# GOAL
Write out the records starting at the line that contains "Given: Click the" and ending at the line that contains "Looking at the", keeping every line as it stands. Omit the pictures.

# RECORDS SHOWN

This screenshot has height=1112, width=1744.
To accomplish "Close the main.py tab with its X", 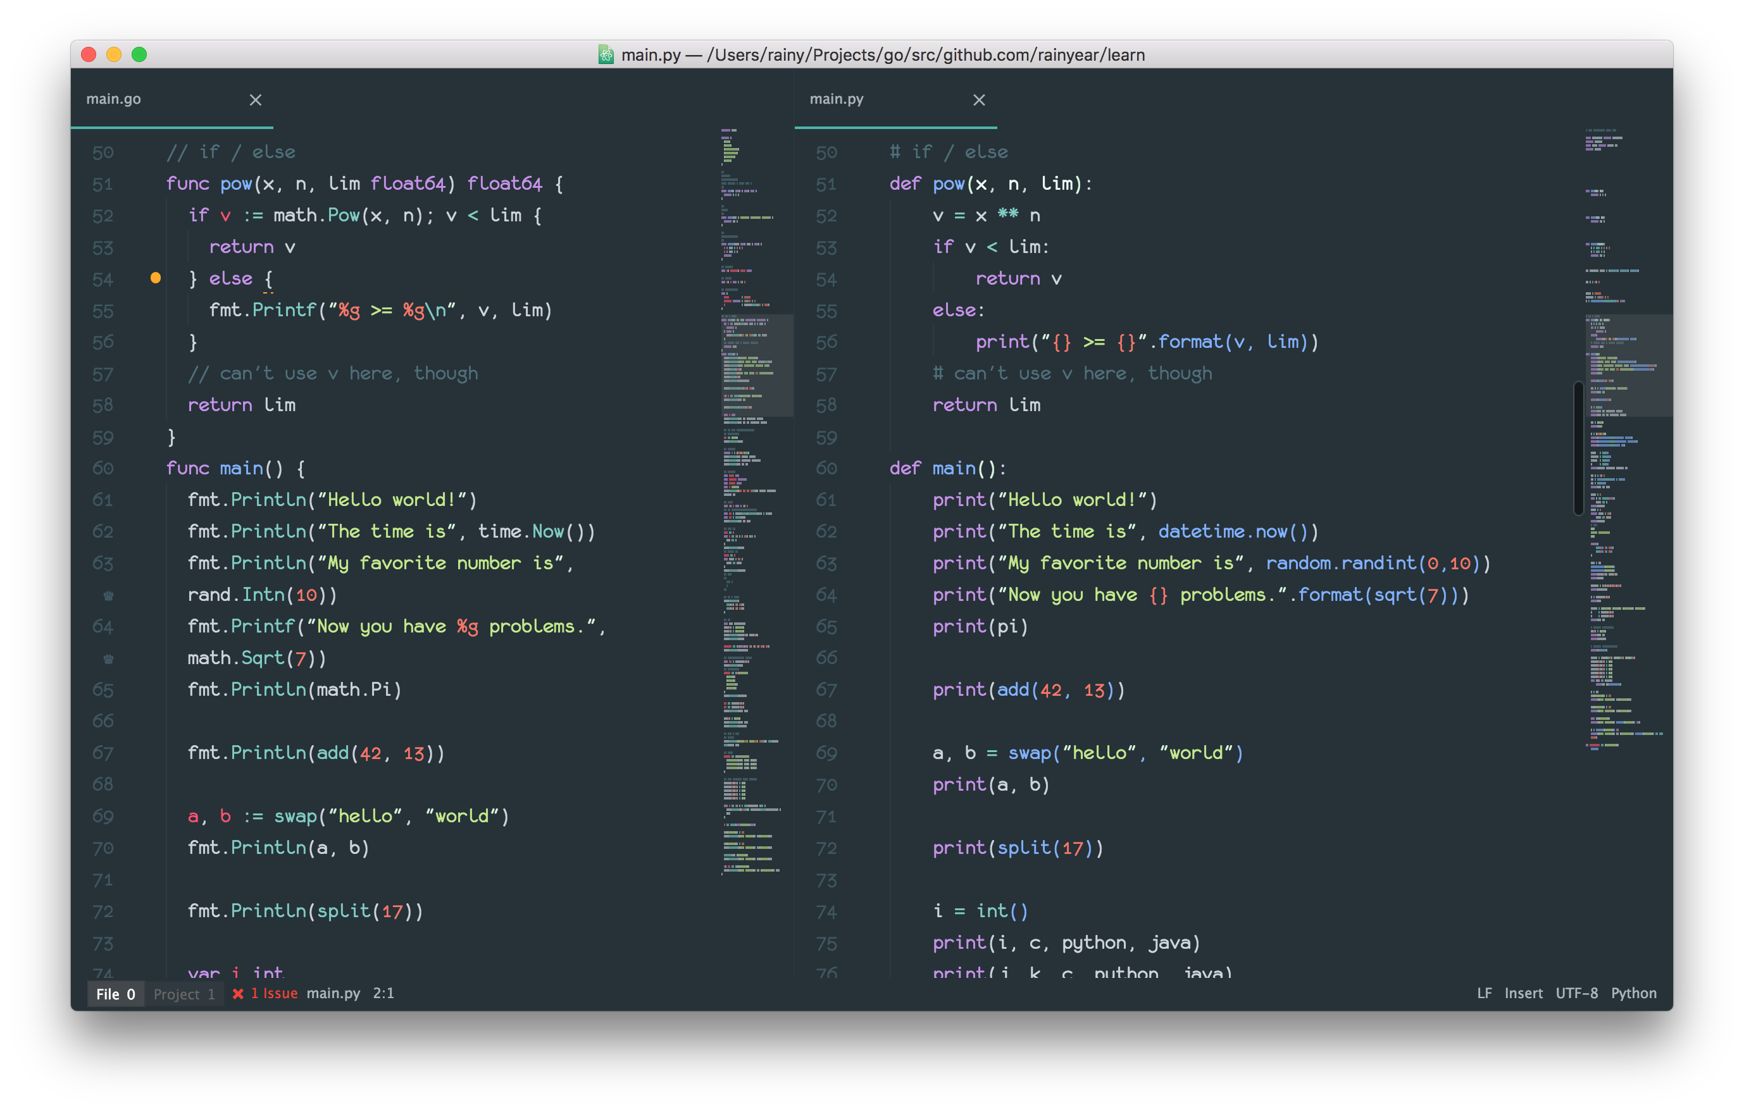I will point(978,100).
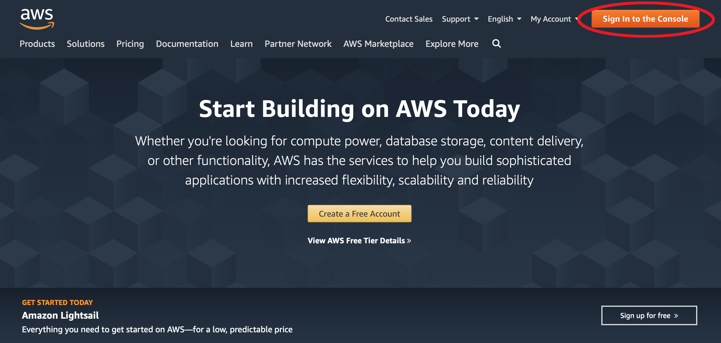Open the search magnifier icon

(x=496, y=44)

...

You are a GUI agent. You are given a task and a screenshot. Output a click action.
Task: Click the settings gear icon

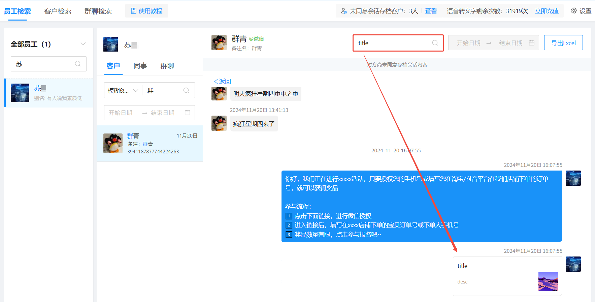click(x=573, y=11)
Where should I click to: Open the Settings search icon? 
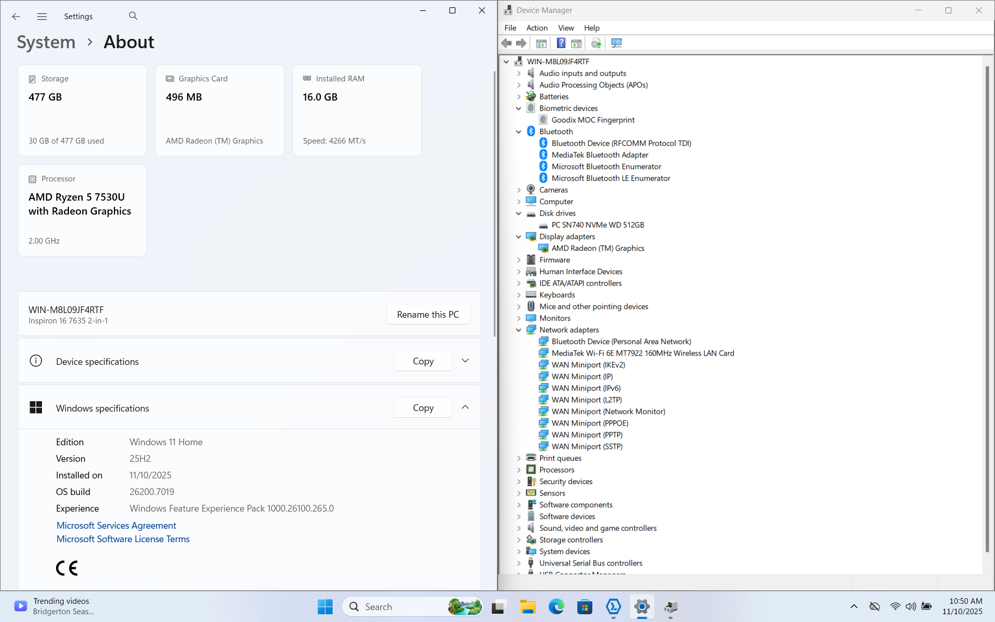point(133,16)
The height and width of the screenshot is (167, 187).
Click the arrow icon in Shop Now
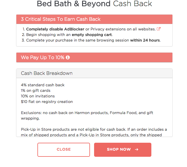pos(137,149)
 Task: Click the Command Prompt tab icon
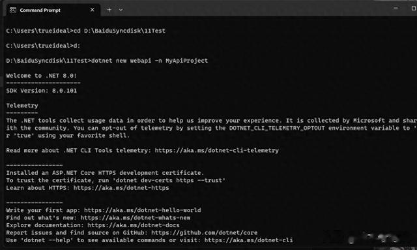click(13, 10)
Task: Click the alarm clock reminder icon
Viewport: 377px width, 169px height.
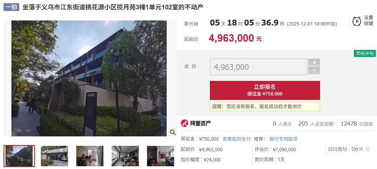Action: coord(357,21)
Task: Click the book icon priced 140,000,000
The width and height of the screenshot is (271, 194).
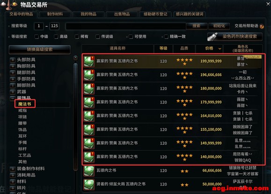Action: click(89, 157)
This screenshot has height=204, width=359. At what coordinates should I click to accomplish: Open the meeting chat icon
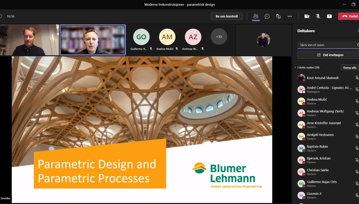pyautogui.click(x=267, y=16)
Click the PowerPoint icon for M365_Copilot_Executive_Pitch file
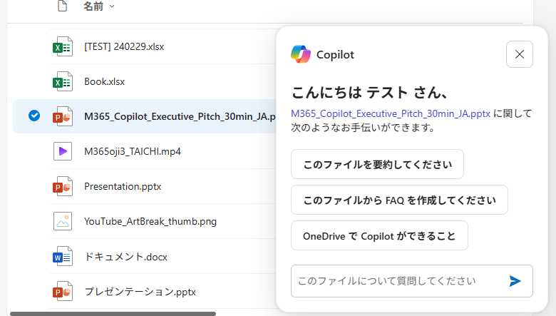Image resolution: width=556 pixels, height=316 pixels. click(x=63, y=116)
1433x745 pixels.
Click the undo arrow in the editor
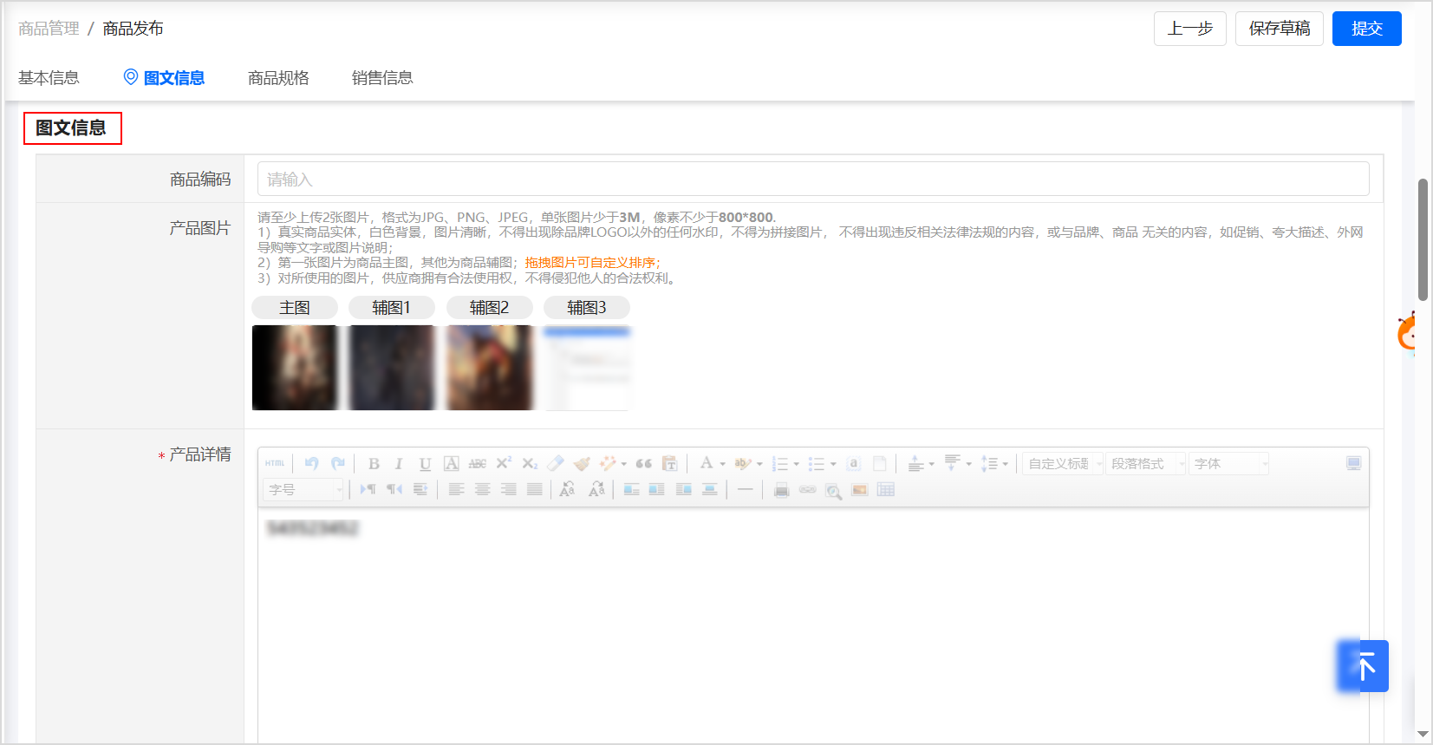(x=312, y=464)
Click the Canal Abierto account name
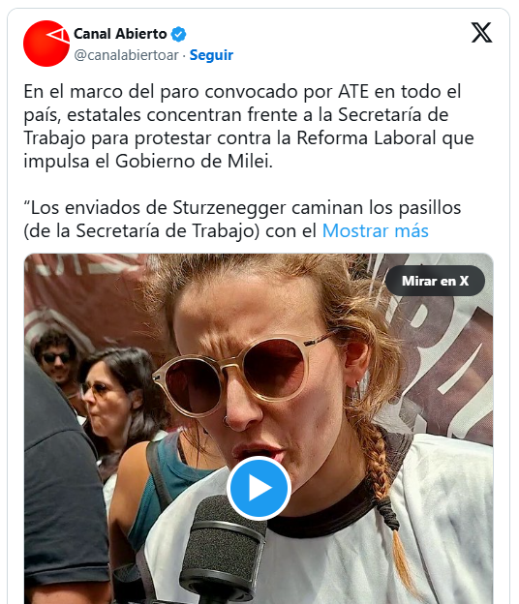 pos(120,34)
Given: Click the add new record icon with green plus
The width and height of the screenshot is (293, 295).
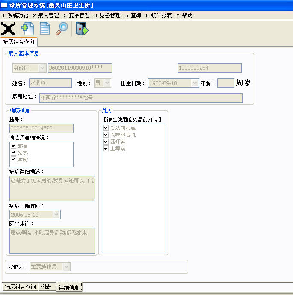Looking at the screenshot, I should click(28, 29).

# TASK ANSWER
Given: Click the add new record icon with green plus
The width and height of the screenshot is (293, 295).
Looking at the screenshot, I should click(28, 29).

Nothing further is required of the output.